Table 1 Predictive content of changes in moments in household expectations for 12-month-ahead CPI inflation

Table 1 Predictive content of changes in moments in household expectations for 12-month-ahead CPI inflation

Source: Based on Brandao-Marques et al. (2023).
Note: A green cell indicates a positive effect that is significant on a 0.1 level. An orange cell indicates a negative effect that is significant on a 0.1 level. A grey cell indicates an effect that is not significant on a 0.1 level. Subsamples are based on the Bai-Perron (2003) global breakpoint test based on the median model, with a significance level of 5 percent and a maximum number of breakpoints of 2. Errors are Newey-West.

We then examine whether changes in the distribution of household inflation expectations can add information about next year’s inflation beyond that already contained in expectations by professional forecasters and financial markets. Since the survey data for professional forecasters are only available from 1989, we restrict our sample for this ‘horse race’ exercise to this shorter period. We include moments of the distribution of household expectations as well as moments of the distribution of professional forecasters’ and market-based expectations. Table 2 shows that changes in household expectation distribution do indeed add value beyond information contained in market-based and professional forecasts. 

Table 2 Horse race with professional forecasters and market expectations

Table 2 Horse race with professional forecasters and market expectations

Source: Based on Brandao-Marques et al. (2023).
Note: A green cell indicates a positive effect that is significant on a 0.1 level. An orange cell indicates a negative effect that is significant on a 0.1 level. A grey cell indicates an effect that is not significant on a 0.1 level. Subsamples are based on the Bai-Perron (2003) global breakpoint test based on the median model, with a significance level of 5 percent and a maximum number of breakpoints of 2. Errors are Newey-West.

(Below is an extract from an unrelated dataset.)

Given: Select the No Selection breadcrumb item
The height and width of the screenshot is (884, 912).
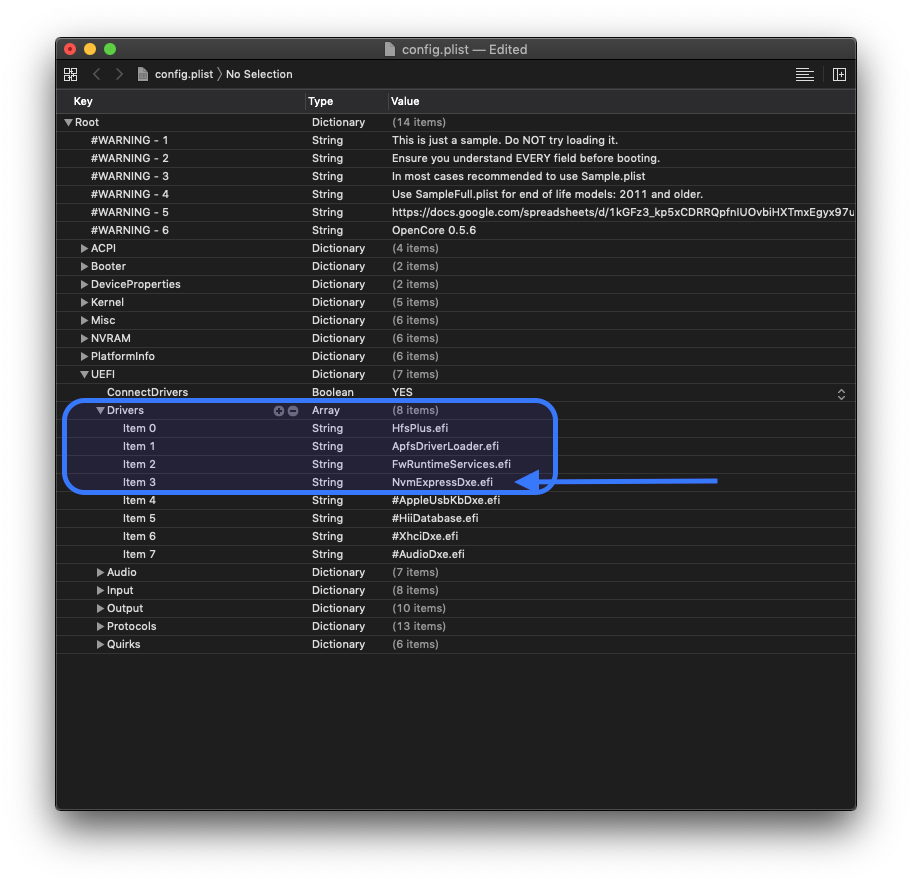Looking at the screenshot, I should (x=259, y=74).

Our findings have important implications for the value ascribed to household inflation expectations in inflation monitoring and forecasting, and consequently, for forward-looking monetary policymaking.

However, our analysis is only a first step toward a deeper exploration of this issue. For example, while we focused in our quantitative examination on the US, similar investigations could usefully be carried out for other countries where long time series of the micro data are available. Moreover, the role of household expectations around turning points (e.g. around changes from a low- to a high inflation regime) deserves further investigation, given the results in our paper and the existing literature on attention/inattention by households.

Authors’ note: The views expressed are those of the authors and do not necessarily reflect those of the Bank for International Settlements or the International Monetary Fund.

References

Brandao-Marques, L, G Gelos, D Hofman, J Otten, G K Pasricha and Z Strauss (2023), “Do Household Expectations Help Predict Inflation?”, IMF Working Paper 23/224.

D’Acunto, F, U Malmendier and M Weber (2022), “What Do the Data Tell Us About Inflation Expectations?”, NBER Working Paper No. 29825.

De Fiore, F, T Goel, D Igan and R Moessner (2022), “Rising household inflation expectations: what are the communication challenges for central banks?,” BIS Bulletin No. 55.

Gautier, E, E Mengus and P Andrade (2020), “How households’ inflation expectations matter,” VoxEU.org, 4 August.

Meeks, R and F Monti (2023), “Heterogeneous beliefs and the Phillips curve”, Journal of Monetary Economics 139: 41-54.

Reis, R (2021), “Losing the Inflation Anchor”, CEPR Discussion Paper No. 16664.

Tsiaplias, S (2020), “Time-Varying Consumer Disagreement and Future Inflation”, Journal of Economic Dynamics & Control 116, 103903.

Verbrugge, R J and S Zaman (2021), “Whose Inflation Expectations Best Predict Inflation?”, Federal Reserve Bank of Cleveland Economic Commentary 2021-19.